Rice is an admirable infatuation in my book. Tired rice quickly becomes dense, gluey, and leaden; a point demonstrably made clear to me by Johnny Kwon and Chef David Hopps a decade ago (see this story on the much-missed Naked Fish / Ikigai).
The restaurant’s decor, both inside and out, reflects the minimalist attitude of the menu. There’s no signage to speak of. A small decal on the front door is the only indication you’re in the right place. Through the door, the aesthetic is similarly spartan. The room is dominated by a large wrap-around counter seating setup. As you enter, glance to your left for the specials board, and grab one of the paper ordering sheets.

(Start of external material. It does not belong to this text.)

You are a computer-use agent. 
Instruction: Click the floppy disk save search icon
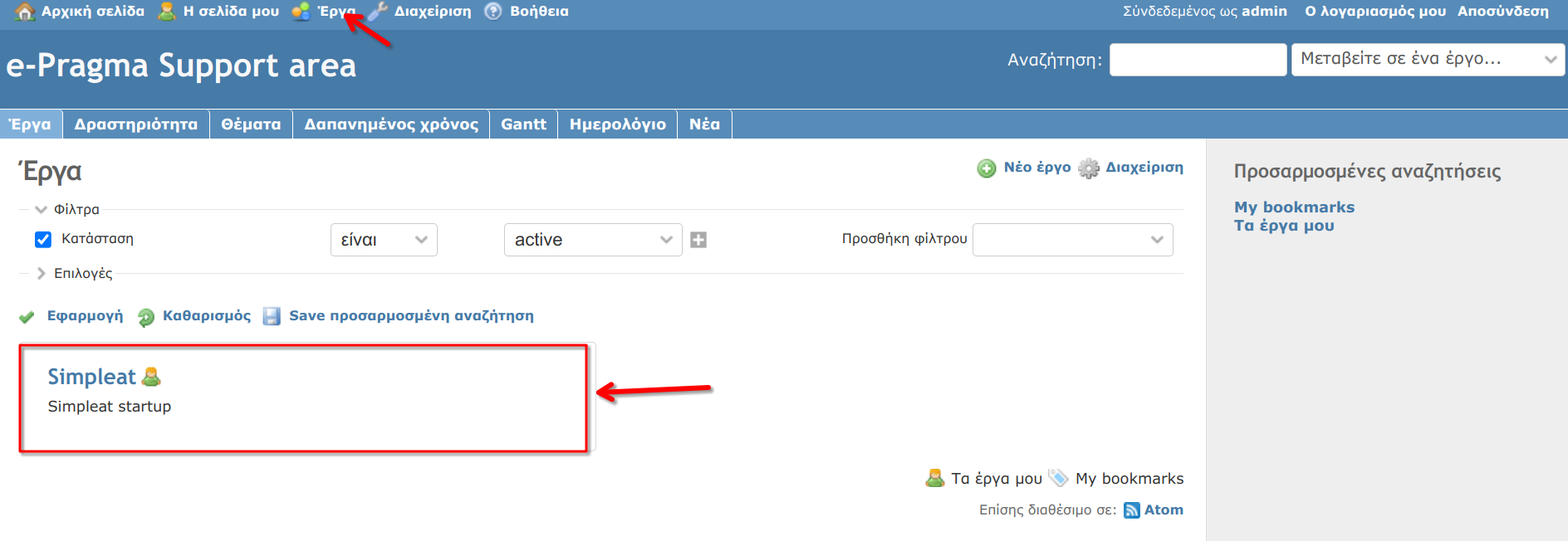[x=272, y=316]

Further removing paralysis analysis from the ordering equation, the menu begins with six set options, each sporting three to six rolls. Ala carte is also available. All it takes is a pencil flourish to get underway. Things progress swiftly from there. I opt for the “starting four” assortment for a brief lunch visit; the foursome includes toro, salmon, lobster, and tempura shrimp. The first lands on the counter ahead of me, quicker than my drink in fact.
A spicy tuna handroll is notable by the beaming ruby red chunks of fish. These are clearly not repurposed scraps resuscitated with sriracha. The fish is largely unadorned, save for a mild sesame gilding. A baked lobster roll is fabulous, bursting with sweetness, while a tempura shrimp roll is equally impressive, the shellfish encased in just-right shattering tempura. It wouldn’t surprise me one iota if Park hadn’t spent dozens of weekends obsessing over a precise batter recipe for our altitude.
For me, the most compelling item from that interview is the ariake nori that Park leverages for the rolls. The seaweed is known for its crisp texture. According to Park in the Tribune story, the restaurant is the only one in the state to use it. I guarantee other chefs will jump on board after a visit here. The nori offers a distinctly different feel. The seaweed is thin, with very little chew or tug to each bite; it holds up admirably to the steamy warmth of the rice, and it doesn’t clag (apparently that’s one of my Britishisms, you’re welcome for requiring Google and Wikipedia to read my average stories) on the back of the palate. The seaweed remains crisp to the last bite.
Those four rolls are plenty enough for a mid-day visit, and I complete the quartet in barely 20 minutes. It’s worth noting that guests dictate the menu pace at Momomaru. The crew working the counter won’t build your next roll until your present one is finished – I can’t imagine any meal lasting an inordinate amount of time, though. The rolls demand eating as they land, at least if you have any amount of respect for the intentional efforts. Are you going to let your temaki sit on the counter for 20 minutes while the kitchen in front of you is recycling rice at twice the rate? That alacrity will no doubt appeal to many.
An equally enticing draw would be the relatively affordable pricing. Given the boutique ingredients and rapid rice replenishment, I was surprised by the modest prices. Rolls run $3.75 – $7.50 each, with the preset options affording cheaper combos. The “starting four” I mentioned, clock in at a very friendly $17. Momomaru is also one of the select few in the state that offer a tip-free business model; a 16% gratuity is added as standard to each ticket.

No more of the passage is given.